Il s’est fait avoir. Lamentablement. Et à plusieurs reprises. Dans un entretien avec Michel Onfray où il est beaucoup question de l’islam et de l’islamisme, dans ses relations avec un réalisateur néerlandais, Stefan Ruitenbeek, sur un tout autre terrain, des lits appelés à héberger le tournage d’un film « de contenu sexuel, de contenu montrant des actes sexuels, de contenu montrant des organes génitaux ». Voilà pour les stipulations du contrat tel qu’il a été en discussion lors de deux procès, en France et aux Pays-Bas.
Ajoutez à cela les accusations de plagiat concernant son roman Soumission, soulevées par un Franco-Sénégalais qui avait fait parvenir à Gallimard et à Flammarion, dès 2013, un manuscrit évoquant l’élection d’un musulman à l’Elysée, ça en fait beaucoup à assumer dans quelques mois de la vie d’un écrivain. Mais soyons juste, le verdict de la cour d’appel sur le plagiat, demandant un réexamen de l’affaire, date du mois de mai dernier. Alors que le livre, Quelques mois dans ma vie, porte sur les mois d’octobre 2022 à mars 2023, daté de Paris, le 16 avril 2023.
Il reste donc l’entretien et l’aventure libertine, et les deux fois, Michel Houellebecq fait amende (peu) honorable. Il dit ne pas avoir relu le premier (pour un écrivain, de la négligence au moins), pour le contrat, c’est pire, il dit ne pas avoir dû saisir, comprendre, faute aux anxiolytiques et au vin. Ce que ne lui ont pas laissé passer les juges hollandais en appel, ayant trouvé « incompréhensible que Houellebecq ait participé aux enregistrements s’il trouvait le contrat vraiment problématique ». Le 28 mars, ils lui ont quand même accordé le droit avant sa diffusion de voir le film érotique, voire la possibilité de s’opposer à certaines images.
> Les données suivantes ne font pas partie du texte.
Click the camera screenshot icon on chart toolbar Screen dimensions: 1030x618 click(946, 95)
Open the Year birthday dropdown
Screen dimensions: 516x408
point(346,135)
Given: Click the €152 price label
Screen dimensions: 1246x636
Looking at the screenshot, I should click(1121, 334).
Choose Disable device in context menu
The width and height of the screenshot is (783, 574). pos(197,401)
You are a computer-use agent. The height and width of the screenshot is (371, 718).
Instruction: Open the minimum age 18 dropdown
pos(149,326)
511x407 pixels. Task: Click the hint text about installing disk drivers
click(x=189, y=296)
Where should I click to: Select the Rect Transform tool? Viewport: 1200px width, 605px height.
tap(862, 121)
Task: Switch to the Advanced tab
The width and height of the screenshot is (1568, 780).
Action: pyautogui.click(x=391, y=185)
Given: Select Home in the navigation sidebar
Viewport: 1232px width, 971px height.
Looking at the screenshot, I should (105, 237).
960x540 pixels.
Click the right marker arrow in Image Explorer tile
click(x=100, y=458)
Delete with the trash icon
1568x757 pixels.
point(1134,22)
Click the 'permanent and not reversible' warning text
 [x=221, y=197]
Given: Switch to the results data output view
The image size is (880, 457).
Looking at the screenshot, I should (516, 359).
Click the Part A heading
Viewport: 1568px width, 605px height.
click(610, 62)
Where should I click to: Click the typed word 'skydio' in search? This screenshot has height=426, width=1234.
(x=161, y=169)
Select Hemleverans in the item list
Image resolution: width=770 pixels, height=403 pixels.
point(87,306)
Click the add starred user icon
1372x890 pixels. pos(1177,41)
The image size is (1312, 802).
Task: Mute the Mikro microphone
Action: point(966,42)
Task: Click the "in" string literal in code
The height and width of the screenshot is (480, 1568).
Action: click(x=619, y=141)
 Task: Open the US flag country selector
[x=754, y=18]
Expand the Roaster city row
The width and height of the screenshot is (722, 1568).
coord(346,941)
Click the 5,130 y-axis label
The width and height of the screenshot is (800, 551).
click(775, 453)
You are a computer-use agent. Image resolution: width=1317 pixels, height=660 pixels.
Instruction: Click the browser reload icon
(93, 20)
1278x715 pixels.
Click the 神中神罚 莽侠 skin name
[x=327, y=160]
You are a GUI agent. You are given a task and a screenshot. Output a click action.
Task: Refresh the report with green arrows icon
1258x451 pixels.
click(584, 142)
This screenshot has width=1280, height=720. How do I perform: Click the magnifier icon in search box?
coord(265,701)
Un écrivain, moins honteux, se serait tiré d’affaire autrement. D’autant plus que Gérard Depardieu, avec Bernard-Henri Lévy, autre conseiller notable, lui avait assuré qu’à la fin, c’est toujours la littérature qui gagne. À condition toutefois qu’elle existe, et que son auteur ait la poigne nécessaire, ajoutons de l’assurance, de l’aplomb, de l’audace. Se confesser dans toute la vérité de la nature, le lecteur saura situer les mots, ou alors, à l’opposé, s’abîmer dans la turpitude. Là encore, les exemples existent dans l’histoire littéraire. De fulgurants éclats de diamants noirs.
Michel Houellebecq, lui, a recours à la symbolique animale pour les contreparties, le fabliau reste faiblard. Il a l’injure lourde, au contraire, pour Picasso, traité de « crétin ithyphallique », déformant les choses et les êtres dans le sens de la laideur, rien que parce que son âme est laide. C’est court en matière d’esthétique, et à l’en croire, il suffirait pour s’en rendre compte, au sujet des femmes, d’une brève consultation de Google. Voilà où puiser pour Michel Houellebecq, son œuvre est de cet acabit, donc bien de notre temps, on préférera rouvrir le livre de Françoise Gilot, paru en 1964.
À un autre endroit de son livre, toujours au sujet des femmes, Michel Houellebecq s’en remet à Baudelaire, « un certain air de bêtise… ajoute à la beauté d’une femme », diminuant toutefois son attractivité érotique, allez comprendre. Recours à Baudelaire aussi de la part du lecteur pour sa conclusion qui aurait aimé voir (sans illusion toutefois) l’écrivain endosser, pour un fois, une tout autre impudence : Houellebecq héautontimorouménos. « Je suis de mon cœur le vampire,/ - Un de ces grands abandonnés/ Au rire éternel condamnés,/ Et qui ne peuvent plus sourire. » Houellebecq, bourreau de soi-même ? Nenni, fossoyeur au plus.